At 0200hrs, 0500hrs, 0700hrs, 1000hrs, 1200hrs, 1600hrs, 2100hrs, 2200hrs and 2300hrs a lot more of the individuals that visited the site did not click on the ad compared to those that did

At 0000hrs, 0300hrs, 0900hrs, 1100hrs, 1700hrs, and 1800hrs more of the individuals that visited the site clicked on the ad compared to those that didn’t.

# Bar chart side by side of month comparing ad clicks
#
ggplot(ad_dataset2, aes(x = month, fill = Clicked.on.Ad)) +
    geom_bar(position = position_dodge()) +
    theme_classic()

January, March, July and December where the months where the ads that were not clicked exceeded the ads that were clicked.

# Bar chart side by side of weekday comparing ad clicks
#
ggplot(ad_dataset2, aes(x = weekday, fill = Clicked.on.Ad)) +
    geom_bar(position = position_dodge()) +
    theme_classic()

Friday and Tuesday where the days in the week where the more ads were just viewed and not clicked on compared to those that were clicked.

Multivariate analysis

Here the relationship between the all the feature variables shall be explored further.

# Scatter plot of daily time spent on site vs daily internet usage
#
ggplot(ad_dataset, aes(Daily.Time.Spent.on.Site, Daily.Internet.Usage,
color = Clicked.on.Ad)) + geom_point() + scale_color_paletteer_d("nord::aurora")

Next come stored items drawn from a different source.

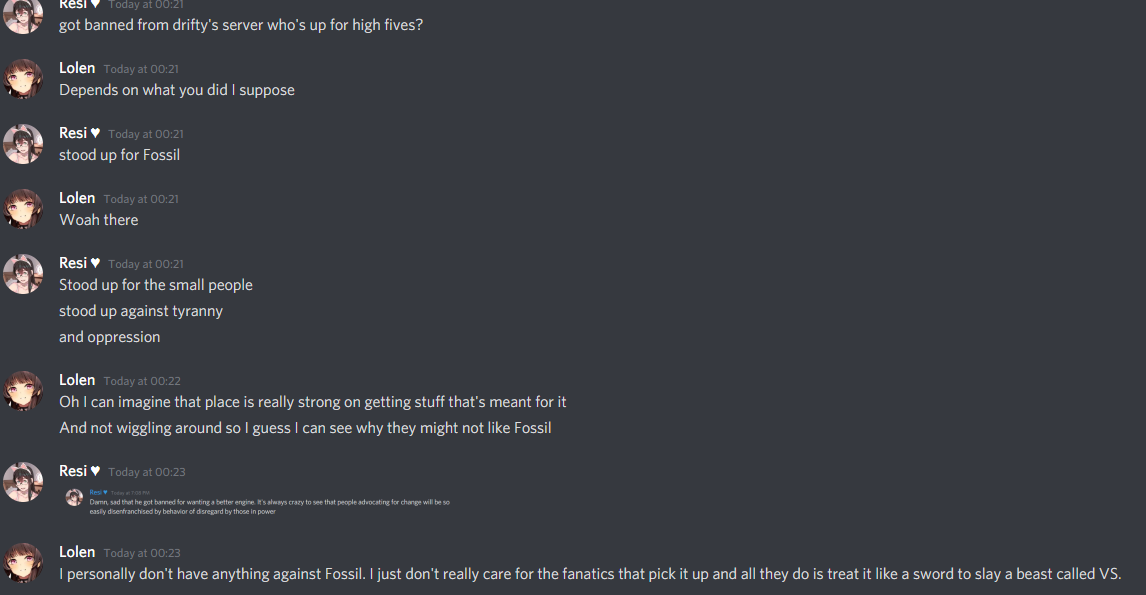Click Lolen's avatar beside 'I personally don't have anything'
1146x595 pixels.
point(23,563)
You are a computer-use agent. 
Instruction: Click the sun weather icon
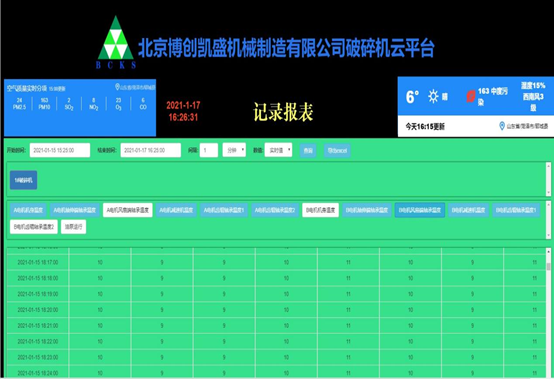[x=433, y=96]
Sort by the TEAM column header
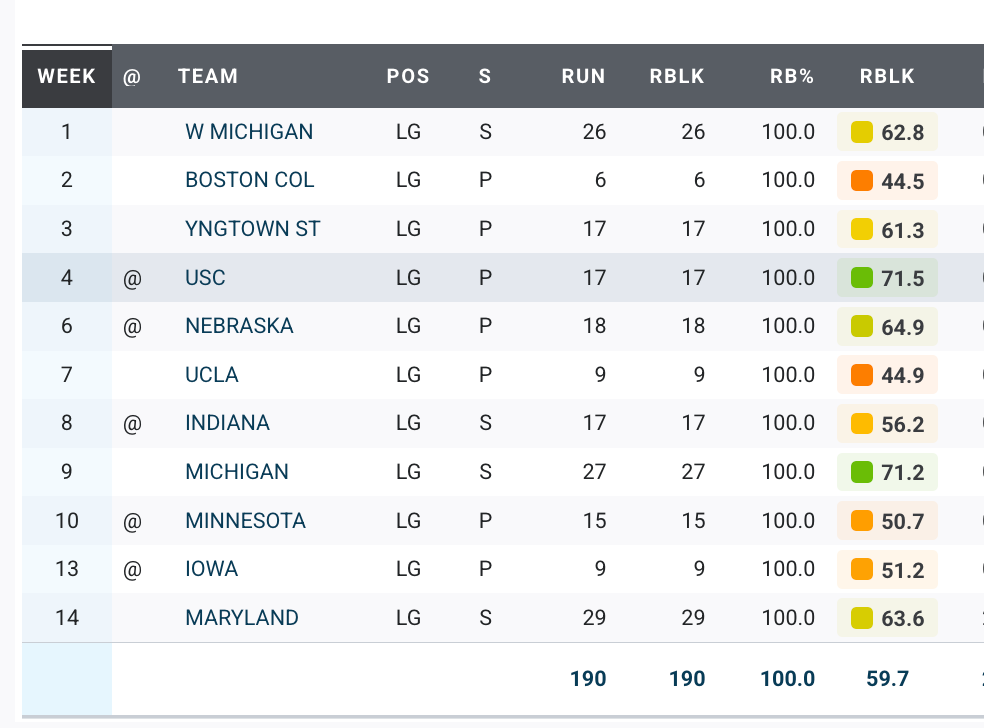Image resolution: width=984 pixels, height=728 pixels. (x=208, y=76)
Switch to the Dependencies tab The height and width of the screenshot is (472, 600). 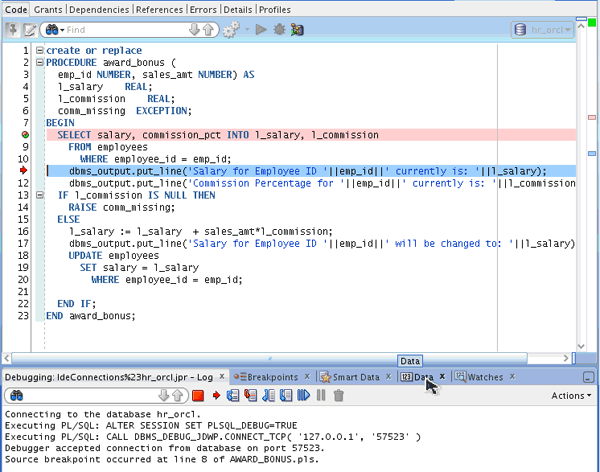click(99, 9)
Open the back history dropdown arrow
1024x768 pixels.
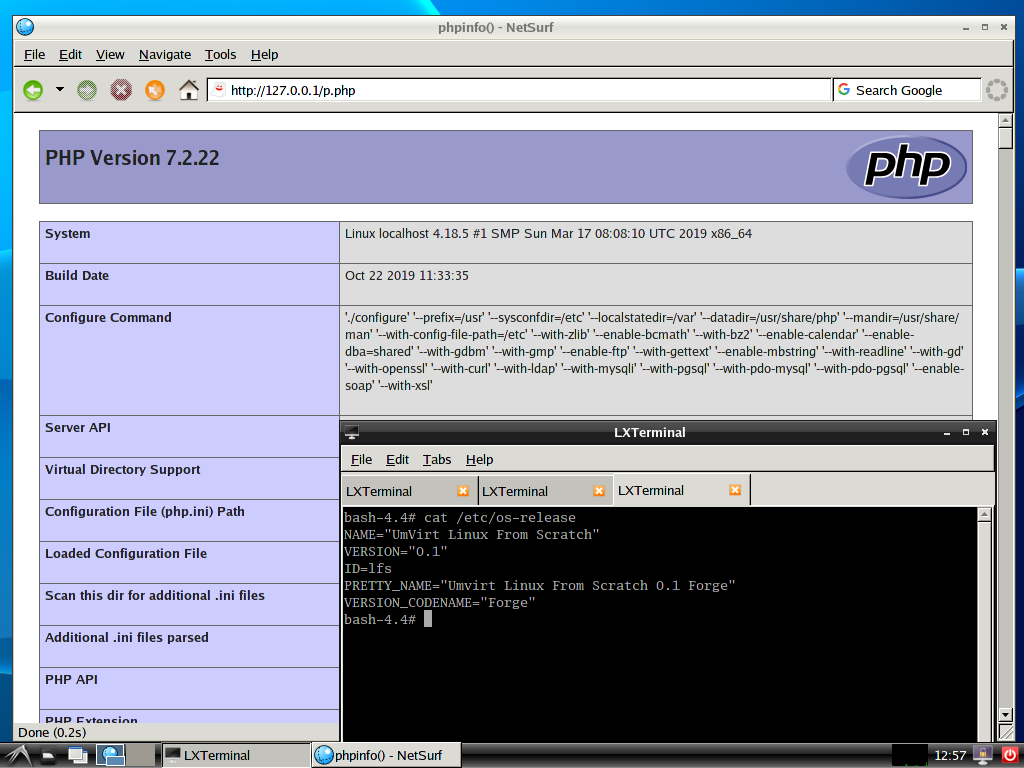pos(59,90)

From the scatter plot above, it is clear that individuals with lower daily internet use and spend less time on the site are more likely to click on the ad.

# scatter plot of daily time spent on the site vs age
#
ggplot(ad_dataset, aes(Daily.Time.Spent.on.Site, Age,
color = Clicked.on.Ad)) + geom_point() + scale_color_paletteer_d("nord::aurora")

From the scatter plot above, older individuals who spend less time on the site are more likely to click on the ad.

# Scatter plot of daily internet usage versus age
#
ggplot(ad_dataset, aes(Daily.Internet.Usage, Age,
color = Clicked.on.Ad)) + geom_point() + scale_color_paletteer_d("nord::aurora")

From the scatter plot above, older individuals with low daily internet usage are most likely to click on an ad

# Scatter plot of area income vs age
#
ggplot(ad_dataset, aes(Area.Income, Age,
color = Clicked.on.Ad)) + geom_point() + scale_color_paletteer_d("nord::aurora")

From the scatter plot above, younger individuals(below 35 years) from areas with high incomes are more least to click on an ad.

# scatter plot of daily internet usage vs area income
#
ggplot(ad_dataset, aes(Area.Income, Daily.Internet.Usage,
color = Clicked.on.Ad)) + geom_point() + scale_color_paletteer_d("nord::aurora")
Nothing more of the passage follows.